16.587 conference; talks; workshop

From: Humanist Discussion Group (by way of Willard McCarty willard.mccarty@kcl.ac.uk)
Date: Thu Mar 27 2003 - 02:22:51 EST

  • Next message: Humanist Discussion Group (by way of Willard McCarty

                   Humanist Discussion Group, Vol. 16, No. 587.
           Centre for Computing in the Humanities, King's College London
                       www.kcl.ac.uk/humanities/cch/humanist/
                         Submit to: humanist@princeton.edu

       [1] From: lhomich <lhomich@ualberta.ca> (67)
             Subject: Visual Knowledges Conference

       [2] From: Stevan Harnad <harnad@ECS.SOTON.AC.UK> (40)
             Subject: 3 forthcoming talks on open access through self-
                     archiving (April-May)

       [3] From: NINCH-ANNOUNCE <david@ninch.org> (39)
             Subject: Practical Digital Copyright Workshop Series

    --[1]------------------------------------------------------------------
             Date: Thu, 27 Mar 2003 07:04:34 +0000
             From: lhomich <lhomich@ualberta.ca>
             Subject: Visual Knowledges Conference

    >===== Original Message From owner-maphist@pop.geog.uu.nl (by way of
    Peter van
    der Krogt <peter@vanderkrogt.net>) =====
        Non-member submission from ["Anthea Taylor" <ashats@srv0.arts.ed.ac.uk>]

                                 VISUAL KNOWLEDGES

                  University of Edinburgh, 17-20 September 2003

                Institute for Advanced Studies in the Humanities,
                              University of Edinburgh
           Arts and Humanities Research Institute, University of Glasgow
                              Edinburgh College of Art

    This interdisciplinary conference will investigate the role of visual
    technologies in informing, shaping and creating knowledge.
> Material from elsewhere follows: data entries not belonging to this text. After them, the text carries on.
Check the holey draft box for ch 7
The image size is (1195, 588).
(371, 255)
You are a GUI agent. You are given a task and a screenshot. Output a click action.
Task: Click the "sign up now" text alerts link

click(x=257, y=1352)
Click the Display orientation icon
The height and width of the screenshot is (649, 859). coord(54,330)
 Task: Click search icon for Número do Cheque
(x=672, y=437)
Its
    overarching aim is to investigate the claims of scholars such as Barbara
    Stafford, Martin Jay, and Timothy Binkley that our own culture is
    currently, in the wake of the electronic revolution, undergoing a shift in
    which the visual medium, traditionally playing a secondary role as the
    illustration of text, is becoming the dominant medium of thought.
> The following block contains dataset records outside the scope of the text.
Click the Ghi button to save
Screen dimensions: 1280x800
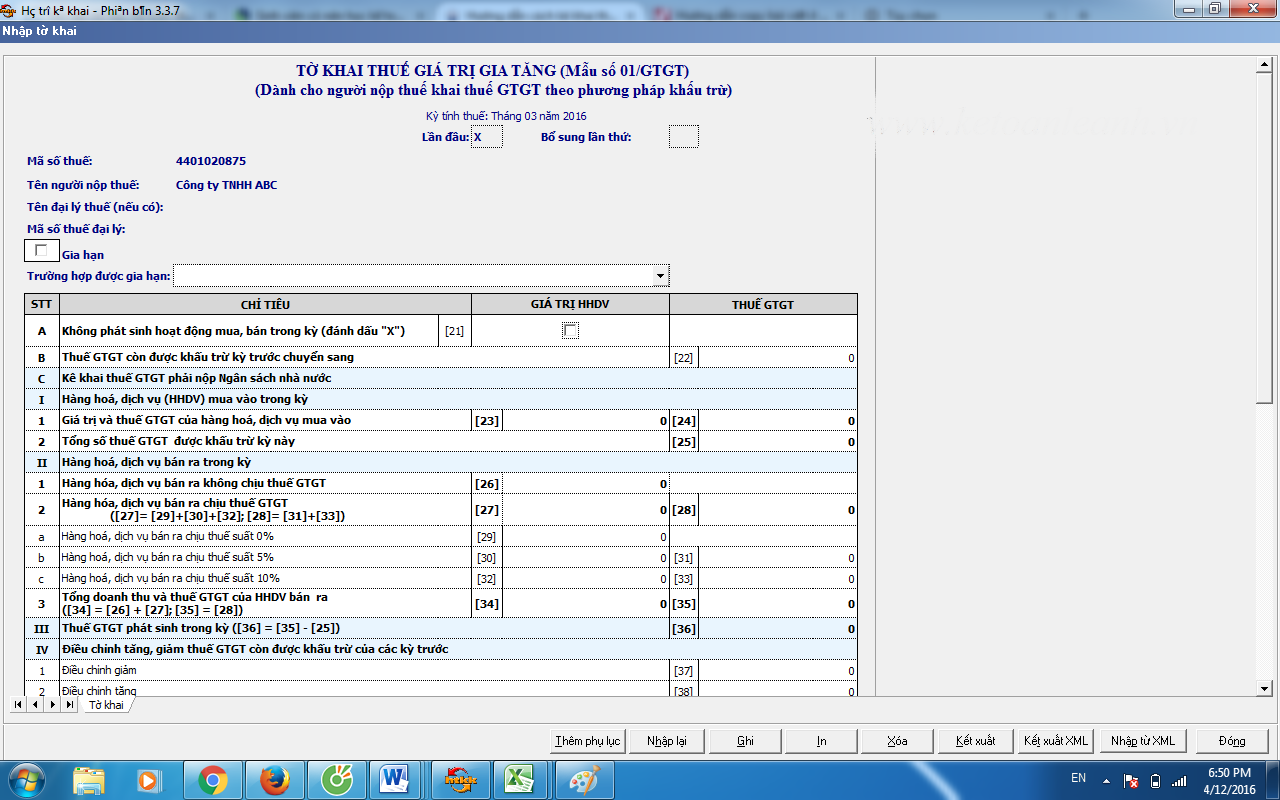coord(745,741)
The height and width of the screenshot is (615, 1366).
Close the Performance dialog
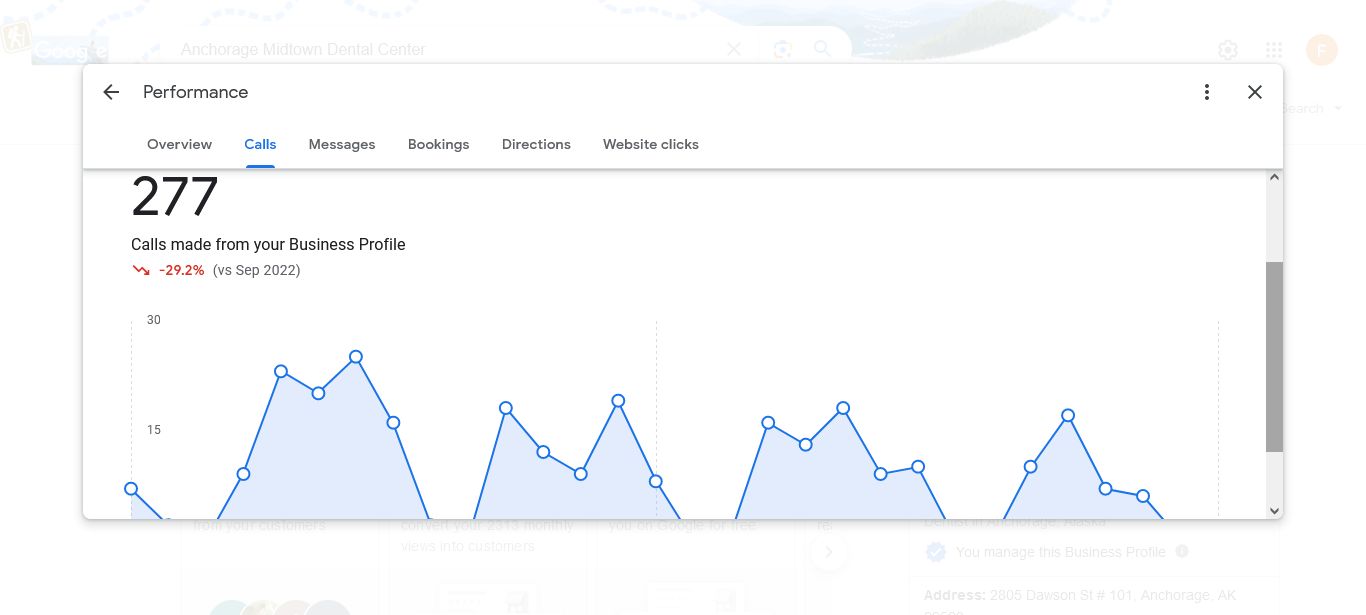(1255, 92)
    The conference will project forward by casting backwards in time to
    survey the role of successive new technologies of vision in generating
    new cultures of knowledge, perception, and experience. From the
    seventeenth-century invention of the telescope and the microscope, and
    the progressive elaboration of spatial representation in photography,
    cinema, the x-ray, scanning technologies and the interactive computer
    screen, the conference addresses the broad role of technologies of the
    visible in culture.

    Conference sessions will include both historical and thematic panels. All
    will be asked to reflect on the relationship of their topic to the emerging
    history of the new media and its cultural consequences.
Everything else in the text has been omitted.